Bamboo swings are built in many parts of the country, and Dashain swings are known as ping in Nepali. The swings, made with traditional methods, are normally constructed a week before Ghatasthapana – the first day of Navratri – and dismantled after the festival of Tihar (which follows Dashain). The height of some swings exceeds twenty feet, and they are especially popular with children.

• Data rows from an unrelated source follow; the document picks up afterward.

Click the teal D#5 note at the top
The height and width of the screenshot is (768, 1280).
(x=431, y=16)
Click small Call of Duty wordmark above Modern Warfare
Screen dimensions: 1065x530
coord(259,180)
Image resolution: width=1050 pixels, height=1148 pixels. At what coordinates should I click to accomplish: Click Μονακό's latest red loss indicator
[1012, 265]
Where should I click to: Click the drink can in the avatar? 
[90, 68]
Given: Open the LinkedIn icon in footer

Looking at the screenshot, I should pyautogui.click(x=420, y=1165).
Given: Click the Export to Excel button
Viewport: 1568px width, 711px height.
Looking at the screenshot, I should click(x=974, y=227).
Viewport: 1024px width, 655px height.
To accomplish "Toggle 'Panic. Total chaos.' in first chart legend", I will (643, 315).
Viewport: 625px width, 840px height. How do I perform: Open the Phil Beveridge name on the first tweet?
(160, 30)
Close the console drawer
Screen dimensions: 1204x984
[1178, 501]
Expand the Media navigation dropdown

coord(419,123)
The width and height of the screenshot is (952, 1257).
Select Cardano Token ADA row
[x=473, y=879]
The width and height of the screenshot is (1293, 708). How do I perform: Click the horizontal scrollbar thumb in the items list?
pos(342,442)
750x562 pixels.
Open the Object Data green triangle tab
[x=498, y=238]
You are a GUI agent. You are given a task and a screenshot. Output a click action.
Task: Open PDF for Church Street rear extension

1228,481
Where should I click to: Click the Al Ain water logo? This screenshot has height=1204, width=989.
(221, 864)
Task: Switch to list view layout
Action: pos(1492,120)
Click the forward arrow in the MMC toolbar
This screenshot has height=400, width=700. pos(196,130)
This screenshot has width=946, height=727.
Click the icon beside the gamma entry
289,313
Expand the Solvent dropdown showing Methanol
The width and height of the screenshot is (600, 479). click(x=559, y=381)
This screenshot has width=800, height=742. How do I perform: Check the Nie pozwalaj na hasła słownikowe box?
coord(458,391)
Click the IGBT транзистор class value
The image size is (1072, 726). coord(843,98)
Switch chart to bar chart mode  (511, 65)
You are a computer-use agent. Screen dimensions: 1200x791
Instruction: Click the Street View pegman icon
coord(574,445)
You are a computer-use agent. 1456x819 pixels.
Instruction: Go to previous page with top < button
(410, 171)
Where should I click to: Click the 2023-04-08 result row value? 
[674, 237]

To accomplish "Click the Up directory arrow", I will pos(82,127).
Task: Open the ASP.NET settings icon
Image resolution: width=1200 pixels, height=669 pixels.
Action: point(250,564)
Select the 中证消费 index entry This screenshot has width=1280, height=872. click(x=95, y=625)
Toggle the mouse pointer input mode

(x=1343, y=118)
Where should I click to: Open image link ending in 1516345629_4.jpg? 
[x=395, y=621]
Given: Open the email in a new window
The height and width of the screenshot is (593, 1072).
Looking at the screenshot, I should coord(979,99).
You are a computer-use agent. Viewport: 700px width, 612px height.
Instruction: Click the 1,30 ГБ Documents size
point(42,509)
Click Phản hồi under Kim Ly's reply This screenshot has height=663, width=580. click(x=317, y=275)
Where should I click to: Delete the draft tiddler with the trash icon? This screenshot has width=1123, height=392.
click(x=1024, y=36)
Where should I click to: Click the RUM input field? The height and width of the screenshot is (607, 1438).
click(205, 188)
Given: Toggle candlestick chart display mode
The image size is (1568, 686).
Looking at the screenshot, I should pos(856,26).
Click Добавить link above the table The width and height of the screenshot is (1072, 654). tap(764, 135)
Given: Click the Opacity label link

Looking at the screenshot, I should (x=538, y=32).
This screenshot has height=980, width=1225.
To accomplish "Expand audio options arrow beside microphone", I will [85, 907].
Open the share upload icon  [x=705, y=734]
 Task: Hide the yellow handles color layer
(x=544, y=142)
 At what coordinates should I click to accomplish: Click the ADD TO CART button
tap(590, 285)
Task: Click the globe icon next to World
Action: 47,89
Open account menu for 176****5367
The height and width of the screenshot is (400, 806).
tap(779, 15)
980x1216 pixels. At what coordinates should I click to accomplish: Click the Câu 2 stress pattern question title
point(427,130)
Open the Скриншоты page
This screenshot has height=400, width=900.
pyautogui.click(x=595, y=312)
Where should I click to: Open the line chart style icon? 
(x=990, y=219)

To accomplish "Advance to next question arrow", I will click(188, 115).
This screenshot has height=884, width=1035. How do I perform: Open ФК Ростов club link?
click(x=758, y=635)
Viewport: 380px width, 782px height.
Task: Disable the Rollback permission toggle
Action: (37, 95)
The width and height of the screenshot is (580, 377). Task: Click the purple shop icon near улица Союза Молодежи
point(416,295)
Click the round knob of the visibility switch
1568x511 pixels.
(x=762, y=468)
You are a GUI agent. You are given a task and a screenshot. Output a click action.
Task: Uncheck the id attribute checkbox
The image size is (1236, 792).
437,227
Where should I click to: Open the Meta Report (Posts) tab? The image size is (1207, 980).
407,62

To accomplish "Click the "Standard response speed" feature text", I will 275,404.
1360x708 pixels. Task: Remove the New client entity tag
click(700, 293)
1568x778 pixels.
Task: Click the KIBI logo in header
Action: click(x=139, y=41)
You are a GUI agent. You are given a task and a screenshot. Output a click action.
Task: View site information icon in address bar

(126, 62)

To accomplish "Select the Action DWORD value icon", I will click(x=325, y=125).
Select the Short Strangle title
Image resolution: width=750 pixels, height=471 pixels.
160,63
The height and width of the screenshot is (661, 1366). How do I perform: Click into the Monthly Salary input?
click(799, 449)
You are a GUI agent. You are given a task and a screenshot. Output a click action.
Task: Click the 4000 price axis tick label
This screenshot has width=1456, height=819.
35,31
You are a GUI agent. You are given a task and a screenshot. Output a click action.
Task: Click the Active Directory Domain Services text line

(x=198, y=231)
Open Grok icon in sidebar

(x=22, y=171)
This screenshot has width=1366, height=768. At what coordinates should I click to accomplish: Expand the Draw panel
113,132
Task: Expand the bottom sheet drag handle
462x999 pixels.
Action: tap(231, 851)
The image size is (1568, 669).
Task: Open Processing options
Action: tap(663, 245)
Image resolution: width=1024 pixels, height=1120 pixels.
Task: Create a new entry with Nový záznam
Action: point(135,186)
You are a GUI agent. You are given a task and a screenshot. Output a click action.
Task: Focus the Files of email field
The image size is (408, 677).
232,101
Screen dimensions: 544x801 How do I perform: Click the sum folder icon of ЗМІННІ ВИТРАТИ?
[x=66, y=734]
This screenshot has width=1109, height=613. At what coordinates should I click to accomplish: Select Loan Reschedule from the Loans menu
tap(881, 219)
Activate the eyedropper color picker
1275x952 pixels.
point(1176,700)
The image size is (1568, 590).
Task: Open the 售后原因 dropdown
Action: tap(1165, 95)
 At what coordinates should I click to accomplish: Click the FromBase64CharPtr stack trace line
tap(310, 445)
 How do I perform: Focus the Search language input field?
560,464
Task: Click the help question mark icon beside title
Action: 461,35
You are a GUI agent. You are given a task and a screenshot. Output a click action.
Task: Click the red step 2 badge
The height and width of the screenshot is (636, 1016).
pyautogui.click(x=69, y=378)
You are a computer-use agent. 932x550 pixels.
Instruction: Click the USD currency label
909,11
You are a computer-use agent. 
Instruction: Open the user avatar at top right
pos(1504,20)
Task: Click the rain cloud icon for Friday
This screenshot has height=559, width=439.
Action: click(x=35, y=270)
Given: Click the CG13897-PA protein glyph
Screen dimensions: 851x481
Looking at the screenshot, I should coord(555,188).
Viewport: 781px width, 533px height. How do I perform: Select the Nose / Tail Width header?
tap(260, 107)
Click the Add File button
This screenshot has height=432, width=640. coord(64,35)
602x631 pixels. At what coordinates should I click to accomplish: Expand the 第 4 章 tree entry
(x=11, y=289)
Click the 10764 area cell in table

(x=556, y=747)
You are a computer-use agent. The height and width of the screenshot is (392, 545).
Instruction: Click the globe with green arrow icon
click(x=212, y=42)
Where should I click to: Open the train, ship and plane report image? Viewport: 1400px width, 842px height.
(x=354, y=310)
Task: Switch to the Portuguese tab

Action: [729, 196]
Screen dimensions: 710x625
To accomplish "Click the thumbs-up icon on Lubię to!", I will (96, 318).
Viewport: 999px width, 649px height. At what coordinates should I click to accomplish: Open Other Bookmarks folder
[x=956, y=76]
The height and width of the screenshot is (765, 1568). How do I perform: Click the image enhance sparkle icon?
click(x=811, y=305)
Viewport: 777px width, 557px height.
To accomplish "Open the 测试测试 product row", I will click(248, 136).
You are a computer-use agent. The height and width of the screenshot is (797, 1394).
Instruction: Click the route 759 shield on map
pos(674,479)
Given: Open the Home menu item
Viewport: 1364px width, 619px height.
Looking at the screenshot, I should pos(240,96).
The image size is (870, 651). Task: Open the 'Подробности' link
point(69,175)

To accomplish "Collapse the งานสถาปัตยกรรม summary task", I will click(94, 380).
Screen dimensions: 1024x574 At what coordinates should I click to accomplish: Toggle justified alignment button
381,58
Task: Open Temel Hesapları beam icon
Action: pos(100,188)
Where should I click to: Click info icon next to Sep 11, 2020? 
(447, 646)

Fairs and celebrations are organized during the festival. Small village fairs have Ferris wheels for children and other entertainment for adults. In the city, commercial fairs and celebrations are usually held.

=== Shopping ===
Buying and wearing new clothes is an important part of Dashain. Many people in the villages are poor, and new clothes are synonymous with Dashain for them. Almost all shops have festival discounts, and clothing has its highest sales during the festival.

=== Feasts ===
Thousands of animals, including buffalo, ducks, and rams, are slaughtered during Dashain every year. It is believed that the goddesses are appeased by the sacrifices. Almost all the temples, especially the Durga and Kali temples, receive thousands of sacrifices. Ashtami and Navami are the days when the sacrifices peak. Thousands of animals are sacrificed to appease the goddesses, and people also slaughter animals for feasts. Since many feasts and gatherings are organized throughout the festival's fifteen days, demand for meat increases considerably.

==Dashain abroad==
===Bhutan===
Dashain was declared a national holiday in Bhutan in 1980. It is celebrated by the country's Hindu community, and is a major Lhotshampa festival. The king of Bhutan offers the Dashain tika to representatives of the Hindu community at the Devi Panchayan Mandir in Thimphu every year, and tika and royal blessings are sent to other dzongkhags across the country. The king also offers prayers to Durga at the Hindu temple. White tika is used.

===India===
Dashain is celebrated by Nepali-speaking communities in Darjeeling, Sikkim and Assam. The Gorkhaland movement increased the importance of the Dashain and Tihar festivals. A red tika is used. Nepalese people working in India return en masse during the festival, causing congestion in border areas.

===Myanmar===
Myanmar has a Nepali-speaking population of about 100,000 people. Fewer animal sacrifices are made during Dashain, and tika is traditionally offered to descendants of the Konbaung dynasty. Kite-flying is uncommon.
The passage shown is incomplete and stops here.